Thin imaging and policy chaining

Mbentley777
Contributor

Recently attended an admin meeting where folks mentioned that they were using thin imaging (i.e. not nuking the boot volume, but instead using policy to lay down installs and configs).

There were a few things that I was unsure about and was hoping to get input from the forum.

1) How do you ensure that your 'thin image' configs aren't pushed out to computers that are already configured?

I've seen talk of policy chaining, and using a custom trigger. It occurred to me that I might consider making the machine a member of a group, and then scope a self service item to kick off a 'config' trigger. In turn a bunch of packages etc, could be called via this trigger.

Is that the recommended method? Am I reinventing the wheel? Can thin and modular re-imaging co-exist?

2) How do you eliminate the admin that might already exist on the box?

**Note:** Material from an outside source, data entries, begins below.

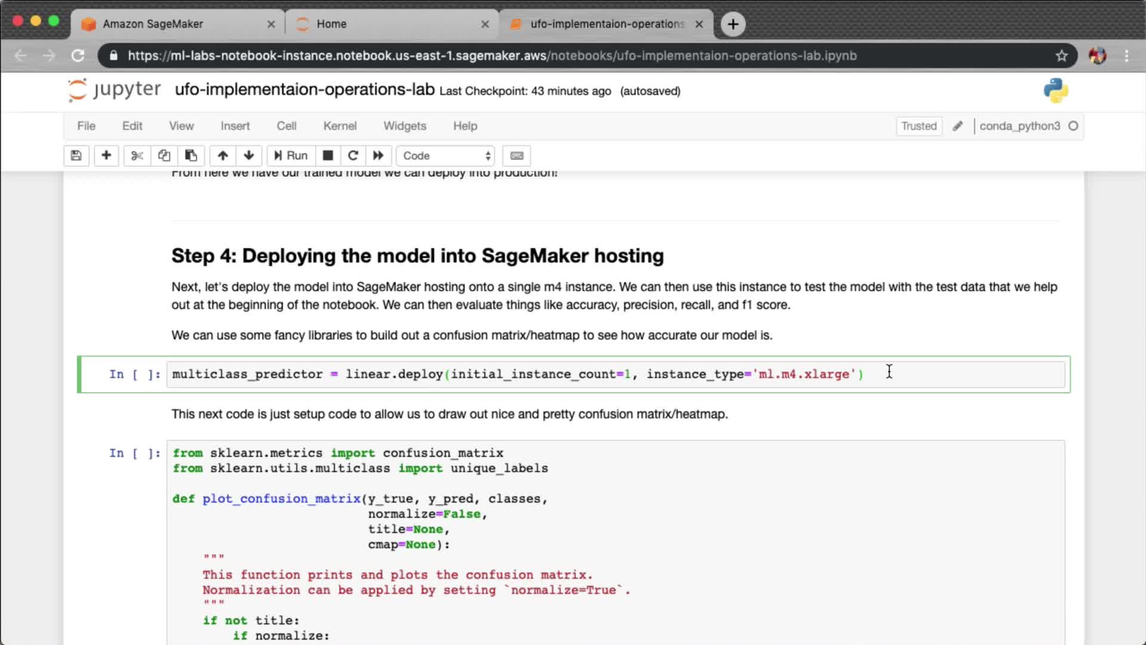Restart the kernel using the circular arrow

pyautogui.click(x=353, y=156)
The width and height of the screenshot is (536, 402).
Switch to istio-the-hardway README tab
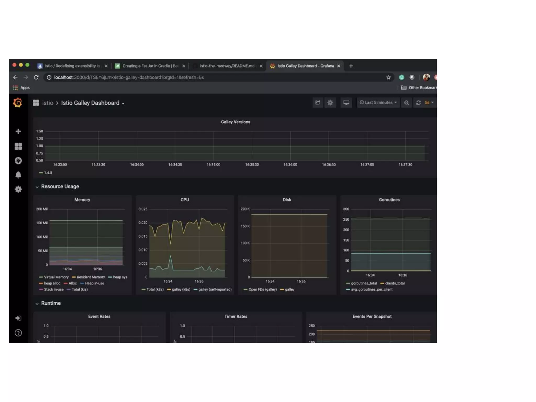click(227, 66)
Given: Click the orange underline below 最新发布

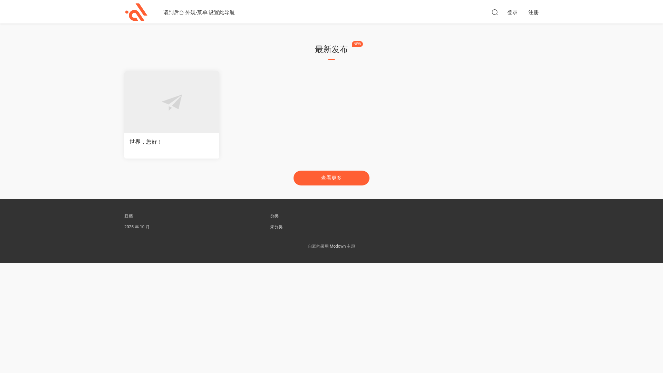Looking at the screenshot, I should 331,59.
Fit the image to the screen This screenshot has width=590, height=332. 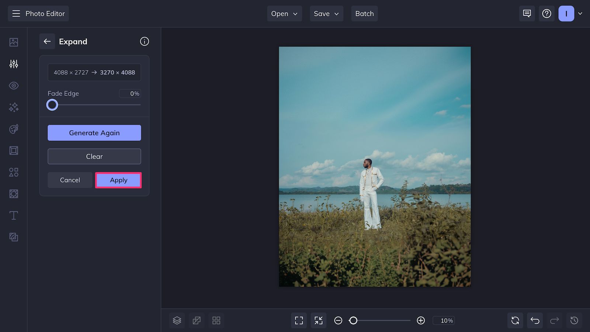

For this one, I thought, "Maybe we could ensure that the admin account is the same for each deployment" but if I'm honest, I'm pretty sure that folks might fat finger account names

I plan to hide our admin account, but would it be worthwhile to kill whatever visible admin is there, and then create a new standard one, as well as the hidden one? If so, how?

3) How do you handle data migration to a new user account if the current user is local, but you want them to login using their AD profile?

This is the big one, as I'd like to ensure that we do a minimum of data transfer - are there any workflows out there that folks prefer?

0 REPLIES 0